*EXERCISE MATERIAL*
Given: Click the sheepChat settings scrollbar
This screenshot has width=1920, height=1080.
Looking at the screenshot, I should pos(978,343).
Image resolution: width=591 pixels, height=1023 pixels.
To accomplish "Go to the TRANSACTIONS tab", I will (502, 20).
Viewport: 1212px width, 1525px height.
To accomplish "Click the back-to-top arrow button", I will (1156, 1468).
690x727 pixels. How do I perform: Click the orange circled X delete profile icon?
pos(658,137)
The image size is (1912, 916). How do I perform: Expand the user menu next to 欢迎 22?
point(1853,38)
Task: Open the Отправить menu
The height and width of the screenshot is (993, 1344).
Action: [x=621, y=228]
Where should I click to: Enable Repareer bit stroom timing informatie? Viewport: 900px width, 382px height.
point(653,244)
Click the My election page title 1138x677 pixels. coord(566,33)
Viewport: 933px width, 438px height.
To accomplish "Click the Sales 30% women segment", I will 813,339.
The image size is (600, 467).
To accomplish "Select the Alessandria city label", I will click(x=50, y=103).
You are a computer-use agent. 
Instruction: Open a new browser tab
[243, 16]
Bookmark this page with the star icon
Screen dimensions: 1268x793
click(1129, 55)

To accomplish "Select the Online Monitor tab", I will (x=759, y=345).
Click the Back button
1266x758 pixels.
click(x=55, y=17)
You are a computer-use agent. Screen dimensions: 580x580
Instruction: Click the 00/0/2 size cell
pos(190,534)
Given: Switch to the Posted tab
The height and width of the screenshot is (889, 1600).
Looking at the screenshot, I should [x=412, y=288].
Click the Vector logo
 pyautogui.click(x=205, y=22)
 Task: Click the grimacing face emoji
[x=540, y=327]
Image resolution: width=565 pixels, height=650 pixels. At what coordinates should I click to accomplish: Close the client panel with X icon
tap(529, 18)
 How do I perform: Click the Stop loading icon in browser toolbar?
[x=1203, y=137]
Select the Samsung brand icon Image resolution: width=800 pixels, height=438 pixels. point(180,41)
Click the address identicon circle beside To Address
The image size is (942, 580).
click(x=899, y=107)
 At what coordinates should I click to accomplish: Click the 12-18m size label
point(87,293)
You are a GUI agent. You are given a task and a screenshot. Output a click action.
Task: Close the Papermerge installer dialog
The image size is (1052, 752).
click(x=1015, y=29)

*THE PROBLEM*
Whenever the string "button" turns up in a line of the material, that line counts; say how many such lines there are, giving the number only.

*OUTPUT OF THE EXERCISE*
2